2. Cao,Y et al. Nature 556, 43–50 (2018).
3. Lee, P. A. et al. Rev. Mod. Phys. 78, 17 (2006).
4. Xie, Y et al. Nature 572, 101-105 (2019).
1. Cao,Y et al. Nature 556, 80–84 (2018).
2. Cao,Y et al. Nature 556, 43–50 (2018).
3. Lee, P. A. et al. Rev. Mod. Phys. 78, 17 (2006).
4. Xie, Y et al. Nature 572, 101-105 (2019).

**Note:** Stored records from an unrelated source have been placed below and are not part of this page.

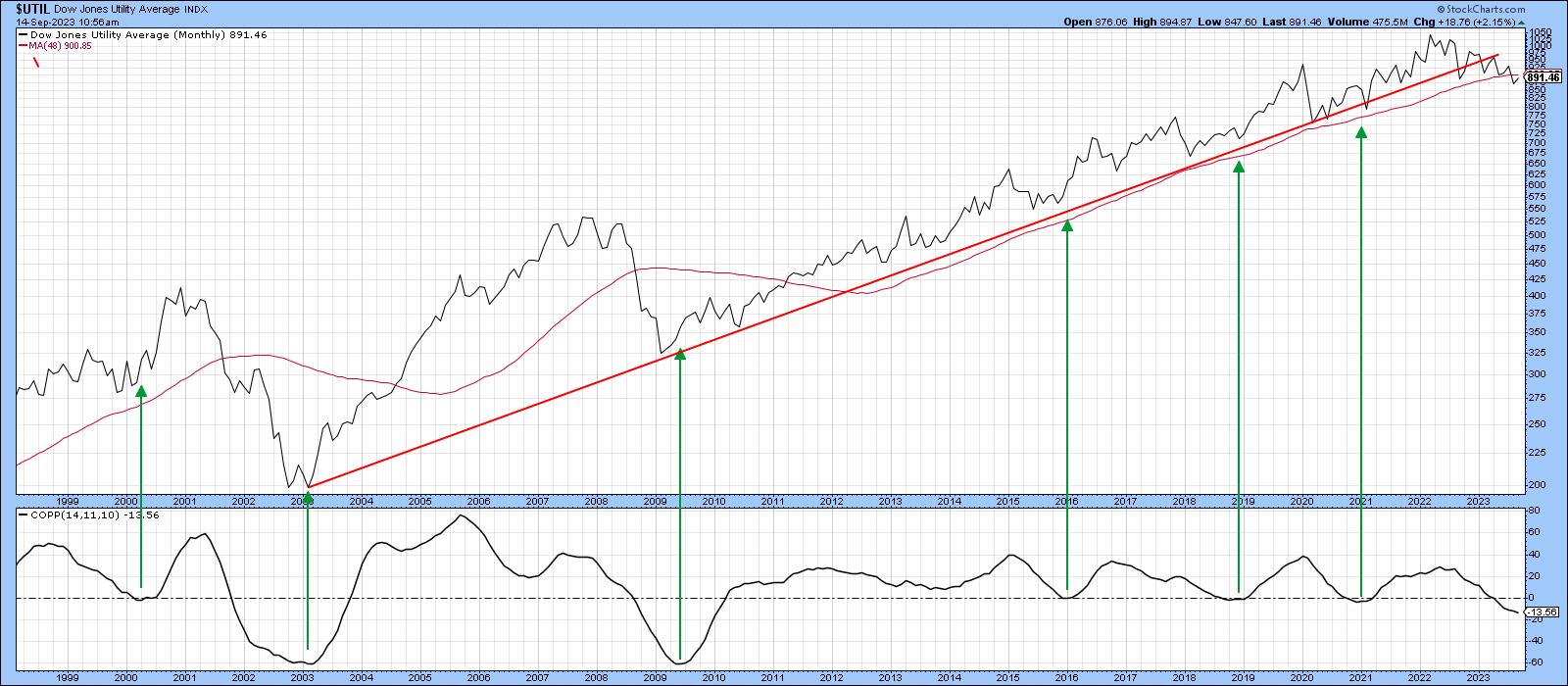Click the green arrowhead above 2021 on the price chart
This screenshot has height=686, width=1568.
[1361, 132]
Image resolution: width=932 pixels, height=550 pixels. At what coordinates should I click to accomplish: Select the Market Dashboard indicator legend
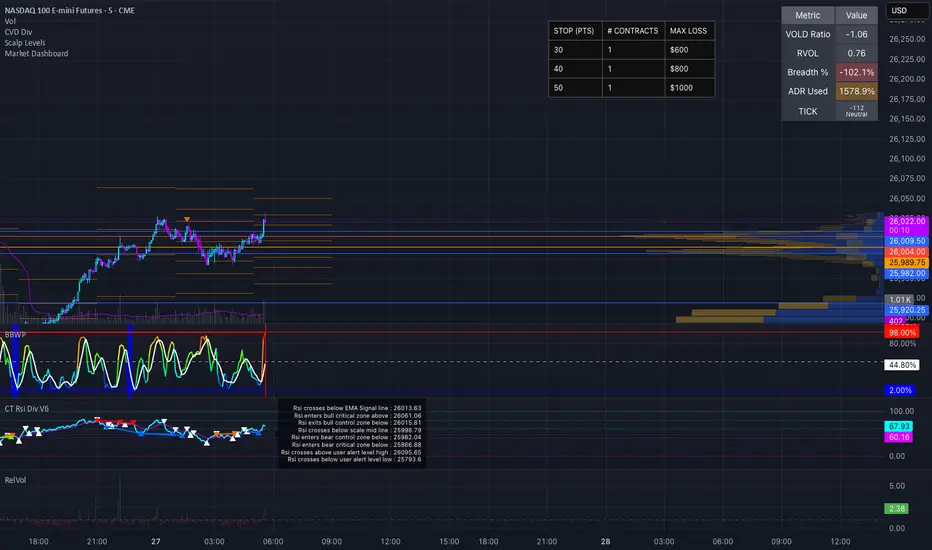pyautogui.click(x=37, y=53)
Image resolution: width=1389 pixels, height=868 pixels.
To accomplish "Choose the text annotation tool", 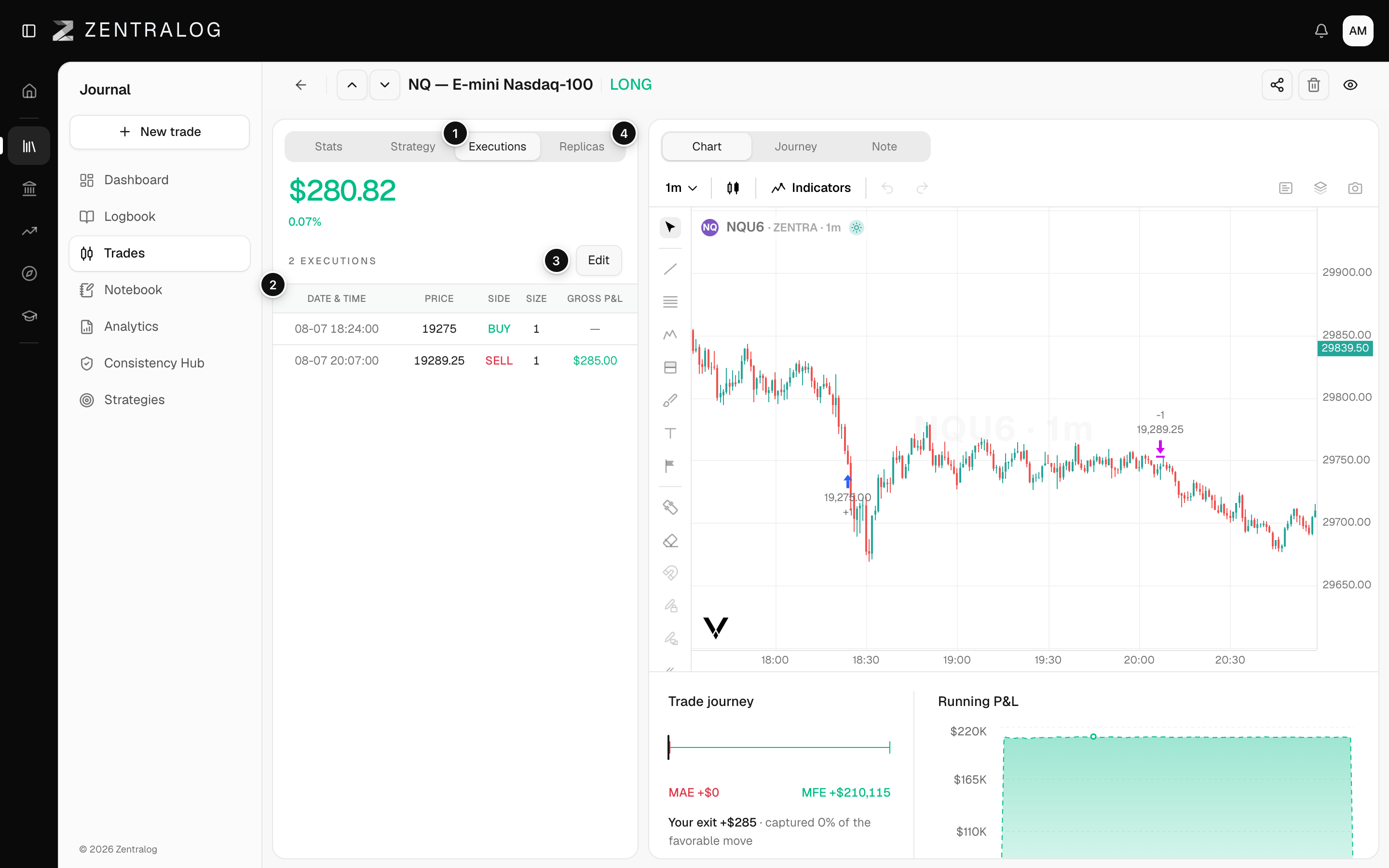I will click(670, 433).
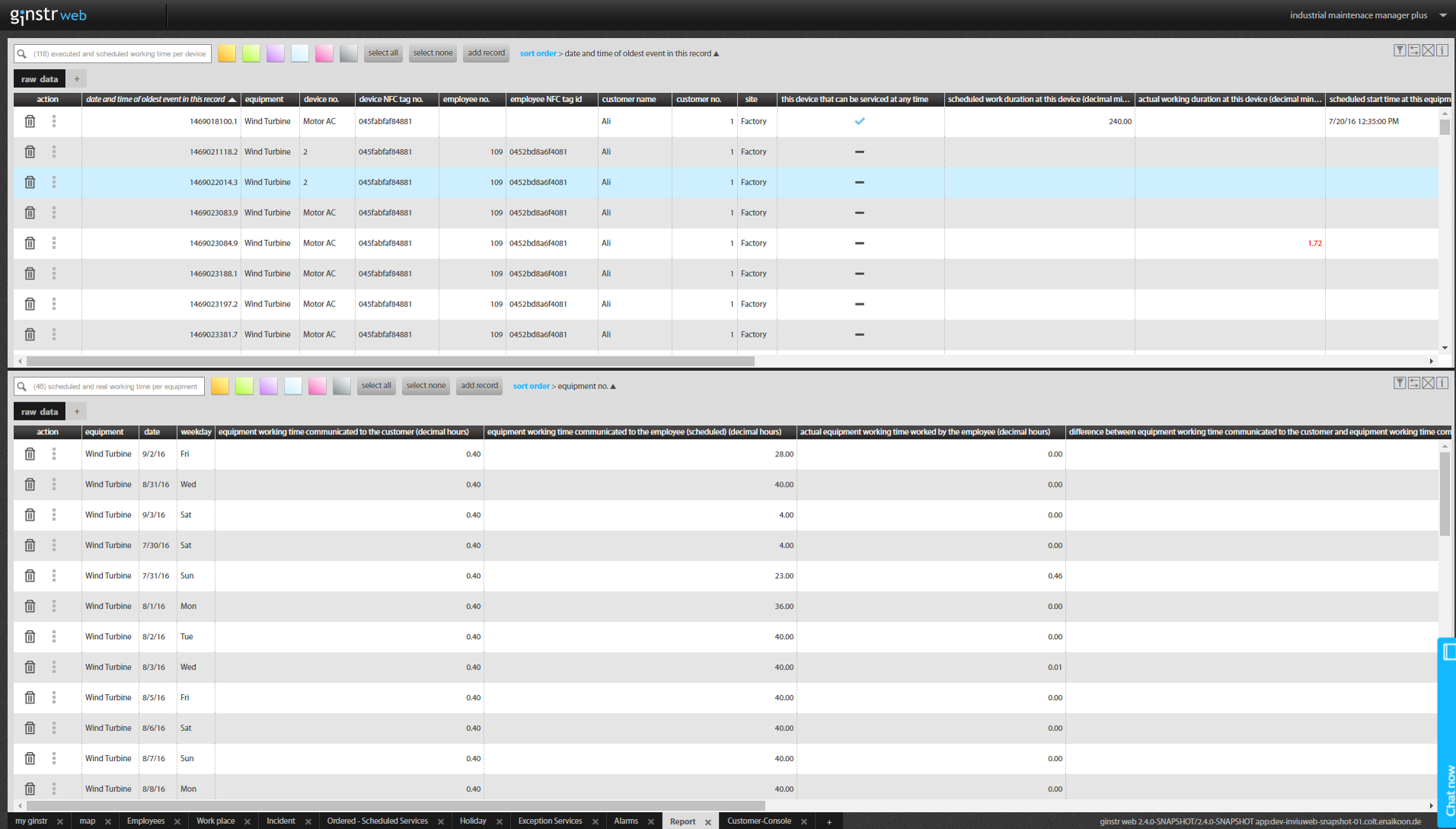Switch to the Employees tab
This screenshot has height=829, width=1456.
click(145, 821)
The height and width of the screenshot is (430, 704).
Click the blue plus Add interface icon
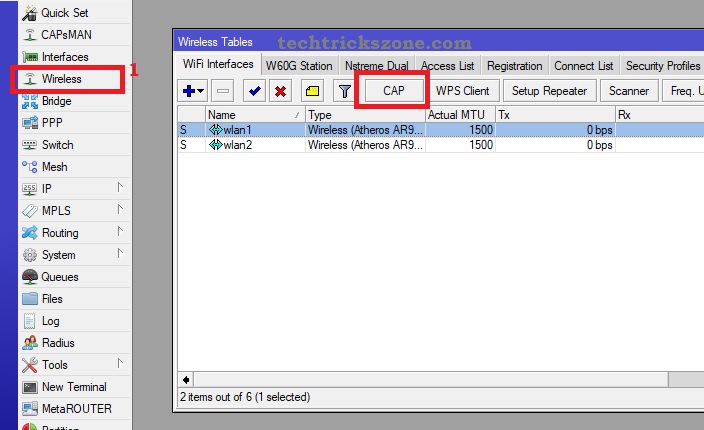[189, 91]
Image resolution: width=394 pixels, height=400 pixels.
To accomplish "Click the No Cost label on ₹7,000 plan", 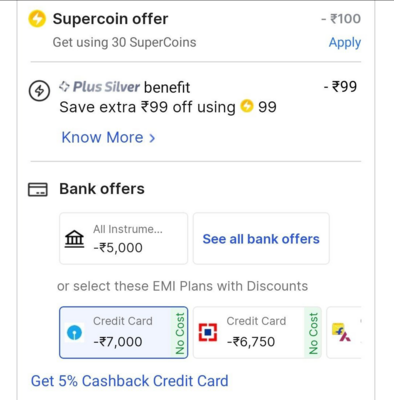I will point(180,333).
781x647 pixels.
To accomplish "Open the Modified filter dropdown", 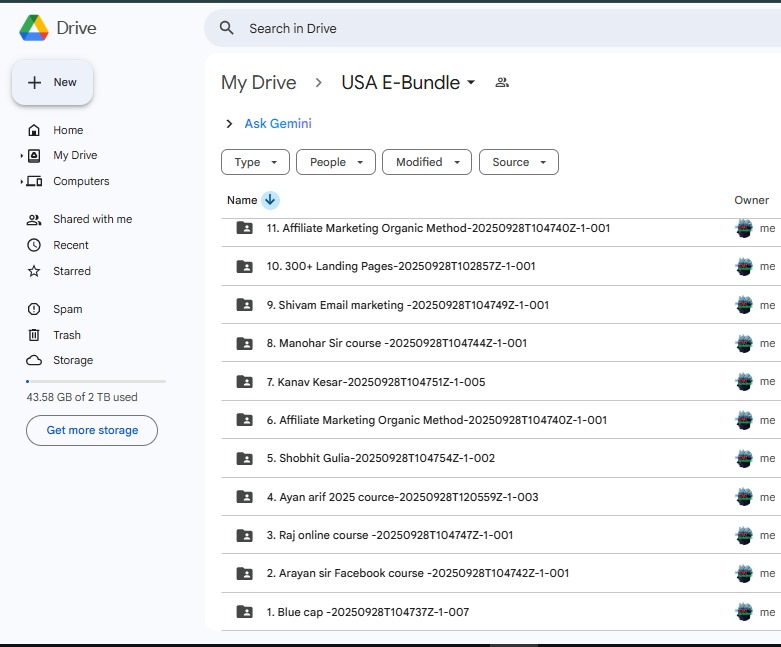I will 426,162.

*This work has been primarily supported by the Gordon and Betty Moore Foundation as part of the EPiQS initiative (GBMF4530) and DOE-BES grant DE-FG02-07ER46419. Other support for the experimental work was provided by NSF-MRSEC programmes through the Princeton Center for Complex Materials DMR-142054, NSF-DMR-1608848, ExxonMobil through the Andlinger Center for Energy and the Environment at Princeton, and the Princeton Catalysis Initiative.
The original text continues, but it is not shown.